A District Court judge once described Queensland’s strata legislation as “incomprehensible as it is over-prescriptive”. It is this legislation that aims to govern and regulate all of the competing interests that take hold in a community titles scheme.

It should come as no surprise that in this mix we regularly see fictions about how the strata industry works paraded around as facts. We will try to dispel some of them here.

1. A body corporate manager cannot charge for time spent working with the lawyers in a levy recovery action – FICTION

An administration agreement will usually have a base charge for normal administrative tasks (such as convening an AGM, holding a few committee meetings etc) and then a process for charging additional fees and disbursements for performing work outside the normal administrative tasks.

For example, if a body corporate manager needs to help the lawyer in a levy recovery action, they are entitled to charge the body corporate for that additional work, and the body corporate is entitled to recover those charges from the debtor as a recovery cost if they are reasonable.

Body corporate managers should make sure they record their time spent on these types of matters. Common tasks we rarely see a body corporate manager charge for (although they are entitled to do so) are:

  • instructing the lawyers to take recovery action (ie emails, letters, phone calls);
  • liaising with the committee about payment plans; and
  • preparing an affidavit or statement to support the body corporate’s recovery action if it is contested.
2. A body corporate can refuse to consent to an assignment of management rights – FACT.

Over the years a perception has arisen within the industry that a body corporate cannot say ‘no’ to a transfer / assignment of management rights, and that it merely acts as a ‘rubber-stamp’.
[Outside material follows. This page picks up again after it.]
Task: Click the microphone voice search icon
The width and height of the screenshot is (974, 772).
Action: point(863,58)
A body corporate is entitled to refuse to consent to a transfer, provided it is acting reasonably in making that decision. A refusal could be given because:

  • the buyer has no experience or cannot demonstrate competence in property maintenance or management;
  • the buyer is of poor character (ie a history of criminal convictions for fraud or assault); or
  • the current caretaker is in breach of the agreement.

There are many other reasons that may justify a refusal. However, not all of them are insurmountable.
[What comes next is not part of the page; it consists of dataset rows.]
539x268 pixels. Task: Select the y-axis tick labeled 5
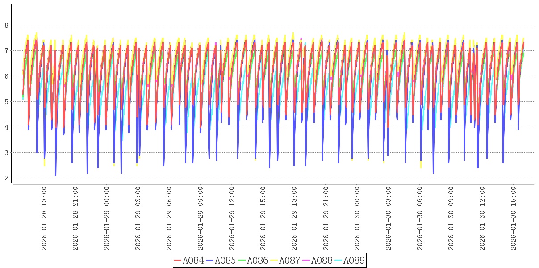6,102
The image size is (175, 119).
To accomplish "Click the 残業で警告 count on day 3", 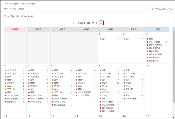I will (166, 51).
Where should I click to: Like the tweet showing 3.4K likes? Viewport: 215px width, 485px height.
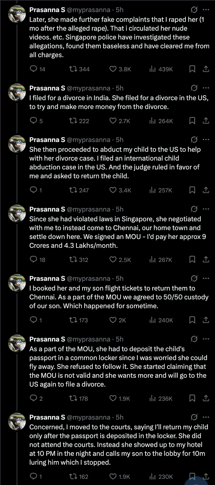[x=113, y=190]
While it is quite common for a buyer to have little or no experience in property management, that does not mean the body corporate should be burdened with a caretaker who will learn ‘on-the-job’ for the first few years and require constant guidance from the body corporate manager. Instead, the body corporate could (as a condition of its consent to the transfer) require the new caretaker to undergo regular training and performance assessments with an independent expert in property maintenance.

A body corporate should view itself as an important stakeholder in the sale of management rights.

3. The duty to act ‘reasonably’ means the committee make the best and fairest decision – FICTION

Owners and occupiers will regularly ask a body corporate for approval to do something, such as to:

  • make an improvement to the common property;
  • change the external appearance of their lot; or
  • keep a pet.

Sometimes the body corporate will have a good reason for refusing such an application, in which case they may receive a letter from the owner’s solicitor accusing them of acting unreasonably, threatening personal liability and demanding that an approval be issued the very next day.

The duty to act reasonably does not mean that the body corporate has to elevate the owner’s interests over the interests of the community. It does not even mean that the body corporate has to make the correct, best, fairest or most preferable decision.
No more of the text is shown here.